Content starts

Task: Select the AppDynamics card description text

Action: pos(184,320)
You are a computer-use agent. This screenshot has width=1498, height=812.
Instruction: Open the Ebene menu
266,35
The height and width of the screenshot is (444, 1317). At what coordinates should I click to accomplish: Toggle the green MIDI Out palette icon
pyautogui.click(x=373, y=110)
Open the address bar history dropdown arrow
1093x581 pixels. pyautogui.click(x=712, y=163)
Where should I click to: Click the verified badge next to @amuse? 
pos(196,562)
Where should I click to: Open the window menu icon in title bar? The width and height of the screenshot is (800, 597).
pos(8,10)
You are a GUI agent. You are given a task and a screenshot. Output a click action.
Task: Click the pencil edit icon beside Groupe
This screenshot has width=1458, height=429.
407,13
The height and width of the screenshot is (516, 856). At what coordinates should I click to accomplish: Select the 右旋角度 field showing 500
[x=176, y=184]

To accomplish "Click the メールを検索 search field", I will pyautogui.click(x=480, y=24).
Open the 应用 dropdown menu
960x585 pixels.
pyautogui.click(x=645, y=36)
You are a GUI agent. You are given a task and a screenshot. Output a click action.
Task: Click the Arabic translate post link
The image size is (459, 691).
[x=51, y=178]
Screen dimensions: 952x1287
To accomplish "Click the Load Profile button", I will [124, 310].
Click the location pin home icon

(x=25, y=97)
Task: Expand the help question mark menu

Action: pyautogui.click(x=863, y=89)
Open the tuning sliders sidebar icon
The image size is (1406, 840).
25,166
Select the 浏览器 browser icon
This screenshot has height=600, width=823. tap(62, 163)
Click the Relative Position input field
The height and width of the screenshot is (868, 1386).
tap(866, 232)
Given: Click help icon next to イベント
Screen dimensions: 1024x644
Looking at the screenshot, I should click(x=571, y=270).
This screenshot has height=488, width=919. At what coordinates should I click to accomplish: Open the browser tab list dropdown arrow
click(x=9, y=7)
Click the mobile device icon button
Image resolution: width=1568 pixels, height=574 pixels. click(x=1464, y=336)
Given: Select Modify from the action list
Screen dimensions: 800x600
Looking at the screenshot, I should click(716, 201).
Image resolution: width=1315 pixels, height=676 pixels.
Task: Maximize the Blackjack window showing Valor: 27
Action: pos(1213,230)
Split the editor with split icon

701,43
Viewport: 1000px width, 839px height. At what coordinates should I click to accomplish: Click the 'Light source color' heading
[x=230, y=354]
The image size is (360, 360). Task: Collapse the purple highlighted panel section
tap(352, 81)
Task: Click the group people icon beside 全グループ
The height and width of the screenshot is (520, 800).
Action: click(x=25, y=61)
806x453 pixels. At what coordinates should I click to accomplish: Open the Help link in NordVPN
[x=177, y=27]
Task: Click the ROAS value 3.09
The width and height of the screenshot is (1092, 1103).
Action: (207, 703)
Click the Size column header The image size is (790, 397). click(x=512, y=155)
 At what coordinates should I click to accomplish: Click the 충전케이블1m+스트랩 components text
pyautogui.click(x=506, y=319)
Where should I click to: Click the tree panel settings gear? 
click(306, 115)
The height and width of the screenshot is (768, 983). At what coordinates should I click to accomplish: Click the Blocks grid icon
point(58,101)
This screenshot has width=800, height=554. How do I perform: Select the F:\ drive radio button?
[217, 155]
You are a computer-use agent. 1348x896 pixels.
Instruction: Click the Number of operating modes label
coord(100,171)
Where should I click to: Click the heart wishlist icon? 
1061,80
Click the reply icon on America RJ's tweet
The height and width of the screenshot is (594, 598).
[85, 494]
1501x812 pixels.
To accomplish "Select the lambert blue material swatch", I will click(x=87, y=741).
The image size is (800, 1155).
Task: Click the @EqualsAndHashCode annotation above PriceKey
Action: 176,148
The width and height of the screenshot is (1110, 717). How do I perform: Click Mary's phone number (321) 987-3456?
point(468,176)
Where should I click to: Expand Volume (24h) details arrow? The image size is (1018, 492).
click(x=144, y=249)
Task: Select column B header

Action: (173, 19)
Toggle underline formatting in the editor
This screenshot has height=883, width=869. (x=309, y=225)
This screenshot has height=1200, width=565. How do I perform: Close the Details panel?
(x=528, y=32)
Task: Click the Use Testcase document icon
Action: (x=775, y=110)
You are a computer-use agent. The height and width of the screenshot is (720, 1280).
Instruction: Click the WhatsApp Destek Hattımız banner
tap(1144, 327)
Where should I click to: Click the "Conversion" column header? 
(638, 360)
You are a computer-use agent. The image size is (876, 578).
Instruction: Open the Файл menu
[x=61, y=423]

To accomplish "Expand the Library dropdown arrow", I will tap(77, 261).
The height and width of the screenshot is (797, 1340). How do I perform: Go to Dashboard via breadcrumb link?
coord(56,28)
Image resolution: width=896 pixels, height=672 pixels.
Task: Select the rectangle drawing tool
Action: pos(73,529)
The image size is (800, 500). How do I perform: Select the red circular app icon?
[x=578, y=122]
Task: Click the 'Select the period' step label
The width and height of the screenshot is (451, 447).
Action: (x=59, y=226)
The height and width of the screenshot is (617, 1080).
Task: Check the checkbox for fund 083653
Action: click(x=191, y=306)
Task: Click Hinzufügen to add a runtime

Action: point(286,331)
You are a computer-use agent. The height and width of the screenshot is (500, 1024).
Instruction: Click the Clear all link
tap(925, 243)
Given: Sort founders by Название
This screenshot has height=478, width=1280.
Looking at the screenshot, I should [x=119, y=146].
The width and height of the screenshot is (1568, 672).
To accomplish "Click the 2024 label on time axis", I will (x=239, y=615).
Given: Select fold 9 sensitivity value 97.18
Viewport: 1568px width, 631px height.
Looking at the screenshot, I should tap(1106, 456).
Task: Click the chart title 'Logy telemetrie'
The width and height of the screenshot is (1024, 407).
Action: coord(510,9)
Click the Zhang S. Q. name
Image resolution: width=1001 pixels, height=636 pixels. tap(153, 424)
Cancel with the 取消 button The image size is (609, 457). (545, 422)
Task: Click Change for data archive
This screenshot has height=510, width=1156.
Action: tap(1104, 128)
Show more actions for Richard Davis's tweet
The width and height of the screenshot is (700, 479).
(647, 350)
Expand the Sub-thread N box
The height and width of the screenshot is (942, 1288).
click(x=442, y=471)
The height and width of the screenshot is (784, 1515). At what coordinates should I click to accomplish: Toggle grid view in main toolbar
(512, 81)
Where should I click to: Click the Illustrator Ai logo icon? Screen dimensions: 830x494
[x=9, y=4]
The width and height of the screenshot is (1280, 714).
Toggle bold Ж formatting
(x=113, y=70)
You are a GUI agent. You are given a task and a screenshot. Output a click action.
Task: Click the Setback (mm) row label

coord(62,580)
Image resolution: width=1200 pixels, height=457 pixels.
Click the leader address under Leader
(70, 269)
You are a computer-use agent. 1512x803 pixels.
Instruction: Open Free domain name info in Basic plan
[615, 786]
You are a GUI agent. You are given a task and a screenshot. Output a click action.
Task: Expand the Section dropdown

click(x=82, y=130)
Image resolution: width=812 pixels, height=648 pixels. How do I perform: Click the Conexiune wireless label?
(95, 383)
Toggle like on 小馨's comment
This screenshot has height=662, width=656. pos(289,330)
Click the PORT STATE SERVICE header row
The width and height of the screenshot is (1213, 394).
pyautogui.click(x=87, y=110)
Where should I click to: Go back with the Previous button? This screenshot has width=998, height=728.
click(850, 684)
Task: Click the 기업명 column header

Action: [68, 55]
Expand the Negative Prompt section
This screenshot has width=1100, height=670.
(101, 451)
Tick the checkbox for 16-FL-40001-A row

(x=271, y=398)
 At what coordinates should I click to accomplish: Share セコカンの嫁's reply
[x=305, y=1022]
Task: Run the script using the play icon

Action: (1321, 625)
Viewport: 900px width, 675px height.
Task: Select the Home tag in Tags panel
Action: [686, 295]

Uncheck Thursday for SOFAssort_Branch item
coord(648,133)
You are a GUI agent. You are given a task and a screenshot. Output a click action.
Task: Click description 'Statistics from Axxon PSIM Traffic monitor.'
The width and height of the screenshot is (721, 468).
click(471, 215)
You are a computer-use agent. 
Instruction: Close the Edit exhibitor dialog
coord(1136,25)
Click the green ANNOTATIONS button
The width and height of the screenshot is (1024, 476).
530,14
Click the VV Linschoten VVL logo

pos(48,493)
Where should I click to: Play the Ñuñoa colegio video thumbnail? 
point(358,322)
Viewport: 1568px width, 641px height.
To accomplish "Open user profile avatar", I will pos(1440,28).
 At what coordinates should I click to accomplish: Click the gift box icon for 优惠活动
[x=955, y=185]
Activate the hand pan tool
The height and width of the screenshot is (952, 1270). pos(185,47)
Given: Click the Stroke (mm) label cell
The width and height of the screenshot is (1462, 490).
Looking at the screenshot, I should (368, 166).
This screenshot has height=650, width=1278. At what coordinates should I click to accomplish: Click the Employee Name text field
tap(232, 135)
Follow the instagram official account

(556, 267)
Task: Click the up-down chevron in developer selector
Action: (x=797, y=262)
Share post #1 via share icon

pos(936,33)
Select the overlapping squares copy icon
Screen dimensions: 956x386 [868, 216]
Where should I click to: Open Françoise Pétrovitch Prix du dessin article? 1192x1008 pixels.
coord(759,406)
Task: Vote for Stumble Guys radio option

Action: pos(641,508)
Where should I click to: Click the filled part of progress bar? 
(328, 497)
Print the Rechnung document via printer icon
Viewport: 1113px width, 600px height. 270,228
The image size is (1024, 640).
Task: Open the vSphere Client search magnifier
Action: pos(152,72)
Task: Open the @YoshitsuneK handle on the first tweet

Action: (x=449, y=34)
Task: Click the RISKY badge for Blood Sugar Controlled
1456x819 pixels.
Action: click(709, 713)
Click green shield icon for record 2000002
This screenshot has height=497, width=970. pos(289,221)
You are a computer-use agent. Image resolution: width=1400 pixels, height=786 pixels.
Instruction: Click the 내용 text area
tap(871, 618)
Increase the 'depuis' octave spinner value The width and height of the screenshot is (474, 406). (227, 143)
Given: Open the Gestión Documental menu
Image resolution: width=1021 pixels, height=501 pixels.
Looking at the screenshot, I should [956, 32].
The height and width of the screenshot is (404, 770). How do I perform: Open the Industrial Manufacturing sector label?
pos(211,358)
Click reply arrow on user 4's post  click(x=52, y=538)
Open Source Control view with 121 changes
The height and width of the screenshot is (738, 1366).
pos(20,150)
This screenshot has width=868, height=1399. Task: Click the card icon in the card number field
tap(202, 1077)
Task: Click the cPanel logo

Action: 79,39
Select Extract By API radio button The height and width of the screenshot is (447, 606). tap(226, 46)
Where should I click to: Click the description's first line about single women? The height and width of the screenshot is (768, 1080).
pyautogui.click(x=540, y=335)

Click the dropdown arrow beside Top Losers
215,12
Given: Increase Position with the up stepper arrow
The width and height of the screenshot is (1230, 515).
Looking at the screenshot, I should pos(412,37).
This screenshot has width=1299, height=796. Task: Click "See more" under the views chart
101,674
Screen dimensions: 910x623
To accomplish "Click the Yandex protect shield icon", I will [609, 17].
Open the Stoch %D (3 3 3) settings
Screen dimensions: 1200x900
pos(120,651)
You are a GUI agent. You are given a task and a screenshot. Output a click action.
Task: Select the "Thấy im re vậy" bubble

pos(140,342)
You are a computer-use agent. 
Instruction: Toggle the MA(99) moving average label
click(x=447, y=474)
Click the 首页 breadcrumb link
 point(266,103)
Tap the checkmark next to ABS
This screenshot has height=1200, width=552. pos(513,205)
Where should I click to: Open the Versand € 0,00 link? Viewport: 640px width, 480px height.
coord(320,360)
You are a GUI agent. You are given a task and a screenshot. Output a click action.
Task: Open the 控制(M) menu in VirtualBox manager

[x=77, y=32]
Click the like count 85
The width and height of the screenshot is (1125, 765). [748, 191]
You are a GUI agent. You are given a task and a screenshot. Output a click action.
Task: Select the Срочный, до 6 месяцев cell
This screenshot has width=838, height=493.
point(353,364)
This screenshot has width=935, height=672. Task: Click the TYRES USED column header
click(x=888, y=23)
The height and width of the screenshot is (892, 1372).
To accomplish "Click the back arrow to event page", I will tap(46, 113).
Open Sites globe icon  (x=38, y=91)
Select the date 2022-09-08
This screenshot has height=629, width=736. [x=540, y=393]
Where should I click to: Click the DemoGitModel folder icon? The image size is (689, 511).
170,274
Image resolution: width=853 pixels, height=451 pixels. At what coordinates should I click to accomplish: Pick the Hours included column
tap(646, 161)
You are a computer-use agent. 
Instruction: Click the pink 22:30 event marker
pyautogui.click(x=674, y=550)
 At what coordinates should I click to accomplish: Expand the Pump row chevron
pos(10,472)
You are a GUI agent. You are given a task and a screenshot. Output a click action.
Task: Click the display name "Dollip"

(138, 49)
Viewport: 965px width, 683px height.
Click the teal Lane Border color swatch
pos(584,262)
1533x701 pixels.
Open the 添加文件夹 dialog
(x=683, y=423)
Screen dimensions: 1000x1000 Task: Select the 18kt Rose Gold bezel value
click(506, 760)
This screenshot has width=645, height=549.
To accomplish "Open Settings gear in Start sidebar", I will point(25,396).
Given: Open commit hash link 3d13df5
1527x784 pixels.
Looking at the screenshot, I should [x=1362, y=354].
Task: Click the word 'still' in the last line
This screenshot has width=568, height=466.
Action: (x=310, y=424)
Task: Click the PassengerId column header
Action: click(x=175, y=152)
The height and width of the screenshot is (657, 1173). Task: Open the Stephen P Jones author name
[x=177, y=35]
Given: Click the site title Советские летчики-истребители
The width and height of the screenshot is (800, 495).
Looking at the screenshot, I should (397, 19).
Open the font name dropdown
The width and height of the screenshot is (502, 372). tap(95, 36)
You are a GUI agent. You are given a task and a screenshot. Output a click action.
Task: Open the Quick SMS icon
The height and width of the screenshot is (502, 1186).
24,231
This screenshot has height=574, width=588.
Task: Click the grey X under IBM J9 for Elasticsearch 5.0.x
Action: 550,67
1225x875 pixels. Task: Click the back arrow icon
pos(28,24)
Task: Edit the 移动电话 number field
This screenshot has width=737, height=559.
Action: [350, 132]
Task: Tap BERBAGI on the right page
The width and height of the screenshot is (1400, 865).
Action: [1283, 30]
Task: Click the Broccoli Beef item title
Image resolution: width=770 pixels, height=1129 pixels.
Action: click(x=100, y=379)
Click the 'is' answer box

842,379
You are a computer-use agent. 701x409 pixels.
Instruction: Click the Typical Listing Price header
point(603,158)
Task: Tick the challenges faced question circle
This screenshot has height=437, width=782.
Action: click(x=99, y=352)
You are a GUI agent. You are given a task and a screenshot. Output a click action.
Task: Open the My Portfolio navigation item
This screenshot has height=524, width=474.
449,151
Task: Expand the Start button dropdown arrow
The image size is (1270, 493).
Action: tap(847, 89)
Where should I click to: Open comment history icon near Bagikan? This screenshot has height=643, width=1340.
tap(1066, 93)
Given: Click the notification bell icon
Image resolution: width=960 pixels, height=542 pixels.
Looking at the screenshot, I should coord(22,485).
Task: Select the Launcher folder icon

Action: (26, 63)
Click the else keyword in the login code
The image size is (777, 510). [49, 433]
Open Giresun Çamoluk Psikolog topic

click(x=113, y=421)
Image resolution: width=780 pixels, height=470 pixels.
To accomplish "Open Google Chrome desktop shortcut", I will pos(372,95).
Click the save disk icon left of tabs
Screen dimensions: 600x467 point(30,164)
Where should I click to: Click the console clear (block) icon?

Content ends

**INSTRUCTIONS FOR THE TASK**
Copy exactly. Include the line containing "Click the else keyword in the login code" and every later line through the end of the listing, and nothing else.

**EXERCISE ANSWER**
Click the else keyword in the login code
The image size is (777, 510). [49, 433]
Open Giresun Çamoluk Psikolog topic

click(x=113, y=421)
Image resolution: width=780 pixels, height=470 pixels.
To accomplish "Open Google Chrome desktop shortcut", I will pos(372,95).
Click the save disk icon left of tabs
Screen dimensions: 600x467 point(30,164)
Where should I click to: Click the console clear (block) icon?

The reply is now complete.